● Exercise goal:
Your response should contain every line from the data below that holds the string "blue".

● Pixel coordinate grounding data:

——

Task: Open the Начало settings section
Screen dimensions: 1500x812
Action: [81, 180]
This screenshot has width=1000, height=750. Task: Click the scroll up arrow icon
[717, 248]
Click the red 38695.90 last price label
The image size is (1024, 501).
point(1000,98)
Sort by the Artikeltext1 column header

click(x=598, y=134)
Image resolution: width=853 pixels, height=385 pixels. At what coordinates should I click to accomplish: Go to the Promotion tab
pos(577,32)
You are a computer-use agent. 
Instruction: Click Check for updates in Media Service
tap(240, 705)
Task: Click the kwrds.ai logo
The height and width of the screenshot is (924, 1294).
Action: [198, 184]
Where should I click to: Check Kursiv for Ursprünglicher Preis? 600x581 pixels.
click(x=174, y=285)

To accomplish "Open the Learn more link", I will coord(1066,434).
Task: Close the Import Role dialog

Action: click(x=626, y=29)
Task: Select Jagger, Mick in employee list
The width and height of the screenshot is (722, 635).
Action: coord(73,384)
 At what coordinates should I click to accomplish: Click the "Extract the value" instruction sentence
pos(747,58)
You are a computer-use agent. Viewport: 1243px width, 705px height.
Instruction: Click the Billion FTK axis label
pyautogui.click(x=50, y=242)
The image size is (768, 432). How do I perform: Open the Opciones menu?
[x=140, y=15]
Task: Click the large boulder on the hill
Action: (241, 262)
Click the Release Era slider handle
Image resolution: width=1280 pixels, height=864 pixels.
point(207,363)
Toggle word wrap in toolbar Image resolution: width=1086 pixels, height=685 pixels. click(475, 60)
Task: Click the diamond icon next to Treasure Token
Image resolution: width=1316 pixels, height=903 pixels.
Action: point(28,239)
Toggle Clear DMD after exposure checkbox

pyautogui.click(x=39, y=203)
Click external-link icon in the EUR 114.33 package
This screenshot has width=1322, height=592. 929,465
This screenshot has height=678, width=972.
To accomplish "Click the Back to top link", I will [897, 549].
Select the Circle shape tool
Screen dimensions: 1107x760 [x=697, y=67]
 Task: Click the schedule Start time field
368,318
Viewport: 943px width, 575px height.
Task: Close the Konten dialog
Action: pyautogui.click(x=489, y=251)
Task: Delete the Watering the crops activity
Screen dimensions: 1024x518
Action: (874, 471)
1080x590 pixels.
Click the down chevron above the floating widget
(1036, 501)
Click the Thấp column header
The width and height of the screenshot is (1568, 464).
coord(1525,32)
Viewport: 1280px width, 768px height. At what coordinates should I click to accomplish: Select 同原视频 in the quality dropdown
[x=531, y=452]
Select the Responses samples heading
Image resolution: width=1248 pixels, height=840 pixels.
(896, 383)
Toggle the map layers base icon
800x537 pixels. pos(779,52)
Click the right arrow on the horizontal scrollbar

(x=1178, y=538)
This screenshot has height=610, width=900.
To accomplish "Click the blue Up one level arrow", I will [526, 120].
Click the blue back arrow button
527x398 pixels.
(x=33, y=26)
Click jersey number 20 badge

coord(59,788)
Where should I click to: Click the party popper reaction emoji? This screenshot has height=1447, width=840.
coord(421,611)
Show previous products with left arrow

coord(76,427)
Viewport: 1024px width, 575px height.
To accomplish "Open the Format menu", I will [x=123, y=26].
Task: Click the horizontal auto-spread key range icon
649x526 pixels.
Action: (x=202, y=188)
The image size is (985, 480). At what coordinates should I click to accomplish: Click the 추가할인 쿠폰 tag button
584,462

——

● Result:
To accomplish "Click the blue Up one level arrow", I will [526, 120].
Click the blue back arrow button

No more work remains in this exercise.